Ирфа на животе лежала, плямкала в воде пальцами. Студена водица в Утице, густа от мороза, ровно каша масляная… Снежура — зиме с жира, старики говорили.

Холода Ирфа не боялась, легко рядилась и зимой, и летечком. Что мороз! Вот от жары поди укройся.

Тихо было. Кто на промысел ушел, жемчуг зимний собирать, кто по хозяйству колотился. Вдруг — голоса чужие. С вязиги доносились, что шнурком землю матерую да Уточку вместе держала. Ирфа голову повернула, вскочила, одежду одернула, расшиперилась. Очелье поправила, рясны — сама мастерила, с пухом лебяжьим, с жемчугом.

Негоже перед чужаками неряхой-распустехой показываться, что о лугаре подумают? Уточка, может, и малое место, но славушка о нем добрая идет. И как не идти, коли здесь жемчуг ловят-сбирают, а кажна жемчужинка ровно вишенка, крупна да наливчата?

Вот, показались пришлые. Было их двое, оба пешие, оба молодцы, один высокий, второй пониже да летами моложе.

Будто жеребенок каурый, солнечный, подумала Ирфа, улыбнулась приветно.

Рыжий улыбкой откликнулся, поклонился.

— Здравствуй, красавица. Верна ли дорога, здесь ли Уточка?

— И тебе путь-дорога, молодец, — Ирфа в ответ поклонилась, ладонь к сердцу прижала. — Здесь она и есть. Али ищешь кого?

Загляделась невольно. В Уточке мужеский пол ровно на одну колодку делан был: и стар и млад белобрысы, с глазами прозрачными. У гостя же волосы в хвост были стянуты, так и сверкали. И глаза горячие, синие, как морозец-цветок, что лугар под конец осени узорчатым полотном покрывал.

На спутника его не осмелилась прямо смотреть, только мельком оглядела. Нешто кнут, подумала испуганно.

Волос пепельный, лицо острое, нелюбое.

Глянул в ответ — точно холодными ножами к коже.

— Нам бы пристать на ночь-вторую к кому. Может, знаешь дом какой гостевой?

— Как не знать, молодец. Пойдем, сведу.

Лугар Уточка всему Сирингарию известен был.

Не как прочие лугары да узлы встал. Сказывали, изначально плыл он привольно, сам по себе, по большой воде, а случалось — нырял. От того Уточкой его люди прозвали, от того стереглись дома ставить, хозяйство заводить.
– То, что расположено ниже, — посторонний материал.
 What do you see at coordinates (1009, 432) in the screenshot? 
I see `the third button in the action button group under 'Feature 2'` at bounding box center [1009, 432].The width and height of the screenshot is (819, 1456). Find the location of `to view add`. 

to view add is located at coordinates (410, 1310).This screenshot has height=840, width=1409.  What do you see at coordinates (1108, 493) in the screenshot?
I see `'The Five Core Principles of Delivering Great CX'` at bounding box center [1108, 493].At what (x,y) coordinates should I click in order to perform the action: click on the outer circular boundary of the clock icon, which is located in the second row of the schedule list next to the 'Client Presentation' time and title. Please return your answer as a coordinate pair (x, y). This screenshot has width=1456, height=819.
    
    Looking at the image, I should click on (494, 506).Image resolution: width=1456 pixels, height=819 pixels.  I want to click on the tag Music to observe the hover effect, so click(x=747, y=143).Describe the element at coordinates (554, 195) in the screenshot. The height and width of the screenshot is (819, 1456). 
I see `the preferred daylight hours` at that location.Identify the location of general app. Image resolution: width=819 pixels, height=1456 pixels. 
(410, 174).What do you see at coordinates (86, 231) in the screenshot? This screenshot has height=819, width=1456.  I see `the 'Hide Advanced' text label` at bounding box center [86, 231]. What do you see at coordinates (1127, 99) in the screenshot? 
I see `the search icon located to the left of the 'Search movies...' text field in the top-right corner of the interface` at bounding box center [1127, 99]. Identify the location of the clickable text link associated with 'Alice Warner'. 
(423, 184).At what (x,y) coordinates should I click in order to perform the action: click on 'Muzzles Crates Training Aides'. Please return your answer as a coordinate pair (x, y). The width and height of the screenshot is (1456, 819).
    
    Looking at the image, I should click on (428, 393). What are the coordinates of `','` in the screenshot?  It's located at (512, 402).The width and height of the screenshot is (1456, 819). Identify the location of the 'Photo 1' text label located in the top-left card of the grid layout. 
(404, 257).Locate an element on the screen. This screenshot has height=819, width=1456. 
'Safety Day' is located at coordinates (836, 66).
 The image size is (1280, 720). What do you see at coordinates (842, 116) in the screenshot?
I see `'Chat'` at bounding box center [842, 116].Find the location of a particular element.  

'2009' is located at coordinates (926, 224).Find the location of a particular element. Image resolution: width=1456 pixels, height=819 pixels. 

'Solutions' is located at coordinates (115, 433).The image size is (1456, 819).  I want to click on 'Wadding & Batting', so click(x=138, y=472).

Из чего сотворен был, одна Коза ведала, а не росли поначалу на нем ни травы дикие, ни древа. Потом пришли кнуты на выручку людям, на сворку посадили Уточку, подперли камнем да железом.

Потихоньку обжили Уточку птицы да звери, землицы нанесло, а там и люди поселились. Открылось тут же озерцо, ровно родничок на темени. А в озерце том жемчуг родился, да такой баский, что по всем войдам-дебрям прославился.

Самый лов как раз под конец осени наступал. После уже добычу на ярманки отвозили, а много тут же сбывали: не было нехватки в покупщиках, налетали, что щуки на мотыль.

Дом гостевой под них и состроили. Знатный, поместительный, в два подъема, да с подызбицей, да с просторным двором. Держал дом Гордиян, мужик на возрасте, из пришлых: голову инеем побило, а все осанист, хваток, крепок.

Покуда по улице шли, всякий встречный глаза пялил. Ирфа гордо голову держала. Рыжий оглядывался с интересом; спутник его будто сквозь глядел. У въезда остановились.

— Вот, молодец… прости, не ведаю имени твоего да батюшкиного.